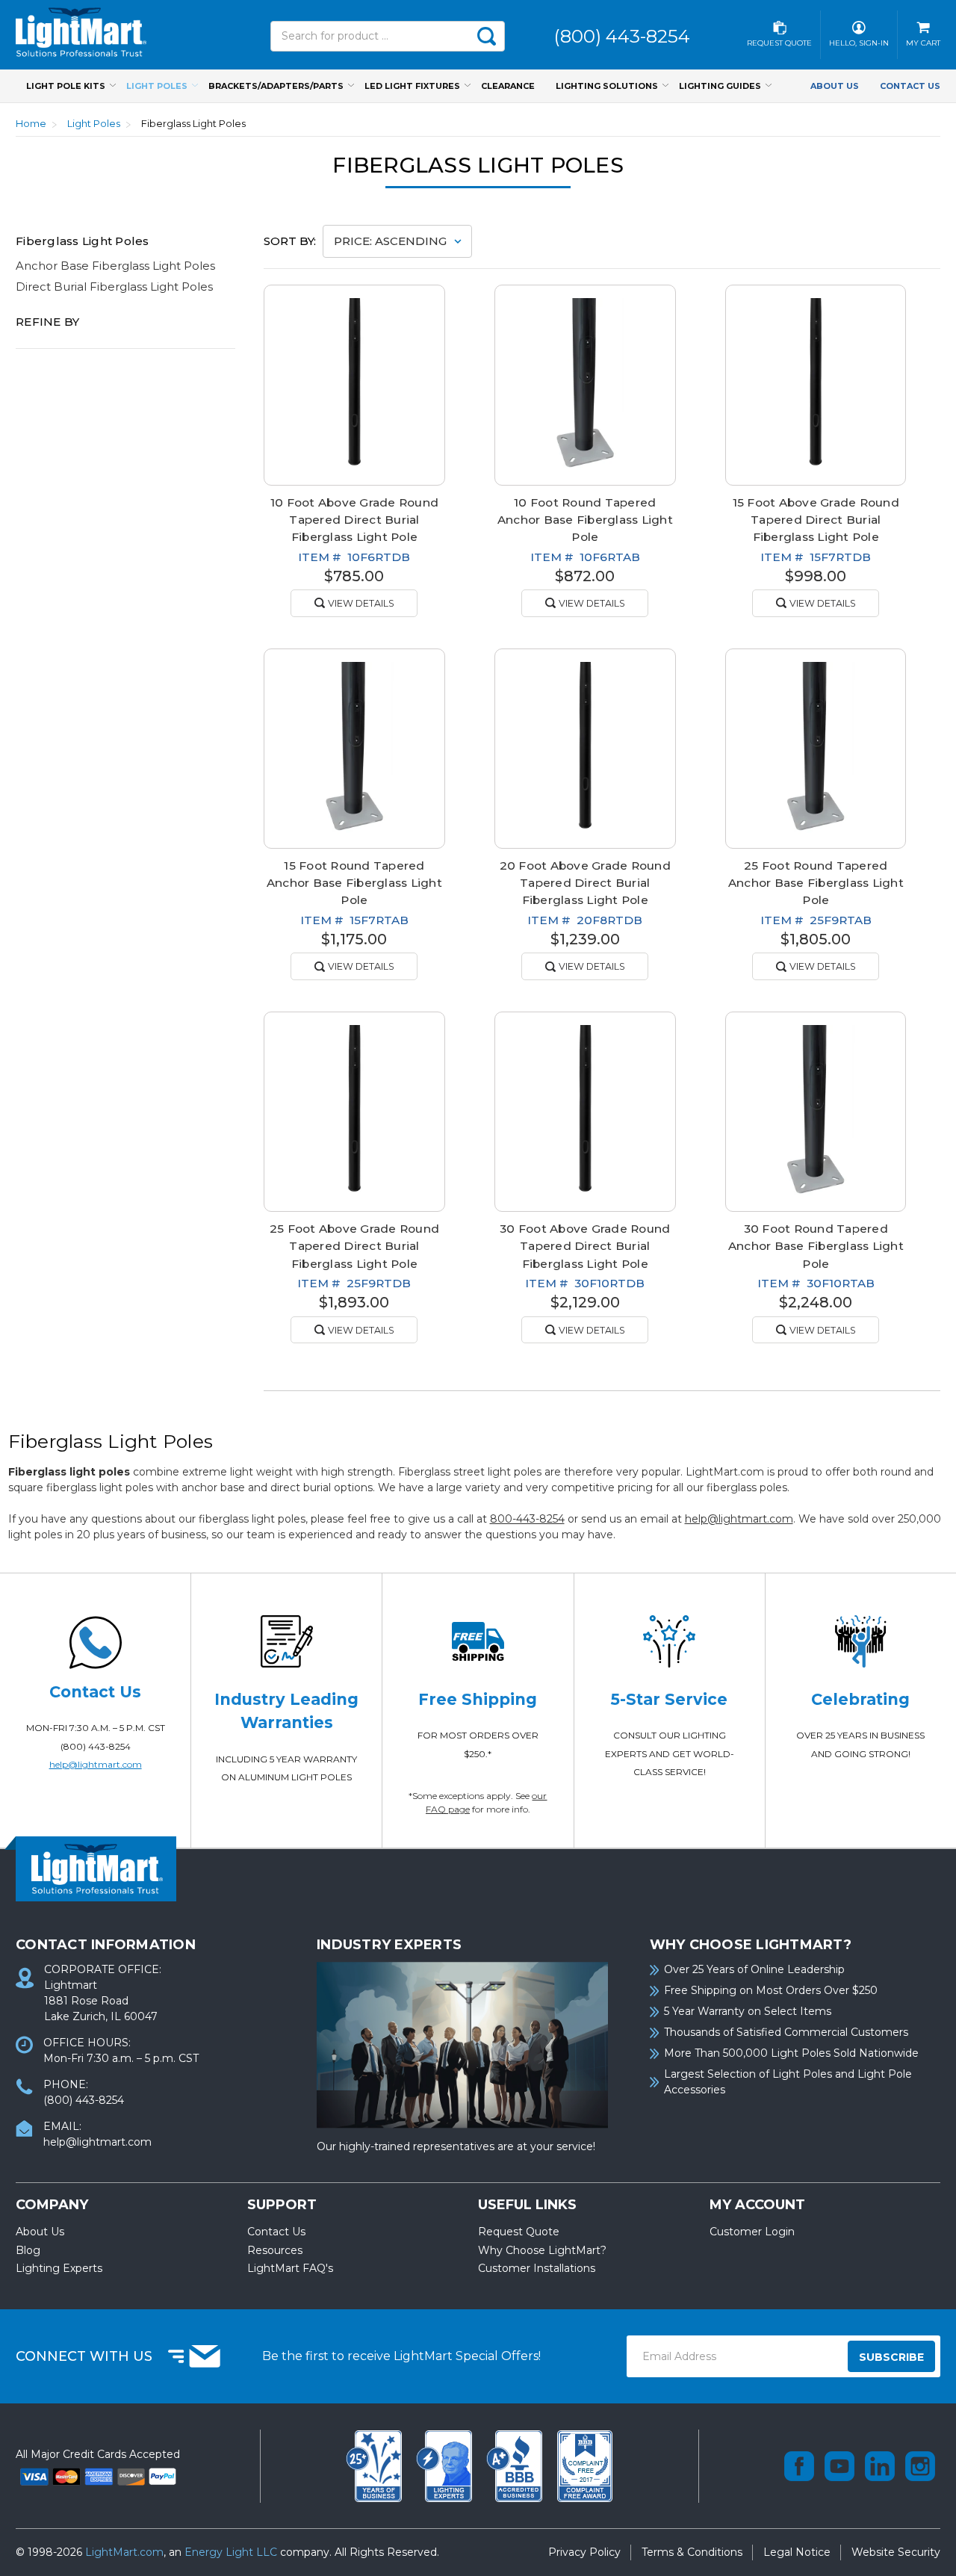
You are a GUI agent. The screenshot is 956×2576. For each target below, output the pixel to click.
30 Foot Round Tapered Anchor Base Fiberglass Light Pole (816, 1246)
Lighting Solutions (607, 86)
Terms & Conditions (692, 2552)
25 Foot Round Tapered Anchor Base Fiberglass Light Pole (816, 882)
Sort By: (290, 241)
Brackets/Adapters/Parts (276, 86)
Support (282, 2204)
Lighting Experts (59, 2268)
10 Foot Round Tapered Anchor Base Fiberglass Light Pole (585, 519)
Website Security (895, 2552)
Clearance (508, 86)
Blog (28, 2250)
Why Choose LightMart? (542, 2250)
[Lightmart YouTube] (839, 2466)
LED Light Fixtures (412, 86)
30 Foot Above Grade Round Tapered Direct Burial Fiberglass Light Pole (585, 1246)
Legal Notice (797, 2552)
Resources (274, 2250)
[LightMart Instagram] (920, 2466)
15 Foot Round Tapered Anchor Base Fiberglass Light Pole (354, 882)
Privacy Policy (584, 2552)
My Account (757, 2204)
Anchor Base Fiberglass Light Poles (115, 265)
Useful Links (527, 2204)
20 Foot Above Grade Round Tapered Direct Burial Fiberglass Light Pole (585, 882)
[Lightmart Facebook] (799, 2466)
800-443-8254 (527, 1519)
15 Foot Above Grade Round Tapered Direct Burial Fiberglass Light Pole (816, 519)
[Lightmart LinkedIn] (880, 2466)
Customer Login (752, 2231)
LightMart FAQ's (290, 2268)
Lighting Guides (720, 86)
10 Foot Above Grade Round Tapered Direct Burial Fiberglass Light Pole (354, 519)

------------------------------------

### WHAT IS REQUIRED
Give all the entries again exactly, dropping each picture.

### SOLUTION FOR THIS EXERCISE
You are a GUI agent. The screenshot is 956×2576. For each target below, output the pixel to click.
30 Foot Round Tapered Anchor Base Fiberglass Light Pole (816, 1246)
Lighting Solutions (607, 86)
Terms & Conditions (692, 2552)
25 Foot Round Tapered Anchor Base Fiberglass Light Pole (816, 882)
Sort By: (290, 241)
Brackets/Adapters/Parts (276, 86)
Support (282, 2204)
Lighting Experts (59, 2268)
10 Foot Round Tapered Anchor Base Fiberglass Light Pole (585, 519)
Website Security (895, 2552)
Clearance (508, 86)
Blog (28, 2250)
Why Choose LightMart? (542, 2250)
[Lightmart YouTube] (839, 2466)
LED Light Fixtures (412, 86)
30 Foot Above Grade Round Tapered Direct Burial Fiberglass Light Pole (585, 1246)
Legal Notice (797, 2552)
Resources (274, 2250)
[LightMart Instagram] (920, 2466)
15 Foot Round Tapered Anchor Base Fiberglass Light Pole (354, 882)
Privacy Policy (584, 2552)
My Account (757, 2204)
Anchor Base Fiberglass Light Poles (115, 265)
Useful Links (527, 2204)
20 Foot Above Grade Round Tapered Direct Burial Fiberglass Light Pole (585, 882)
[Lightmart Facebook] (799, 2466)
800-443-8254 (527, 1519)
15 Foot Above Grade Round Tapered Direct Burial Fiberglass Light Pole (816, 519)
[Lightmart LinkedIn] (880, 2466)
Customer Login (752, 2231)
LightMart FAQ's (290, 2268)
Lighting Guides (720, 86)
10 Foot Above Grade Round Tapered Direct Burial Fiberglass Light Pole (354, 519)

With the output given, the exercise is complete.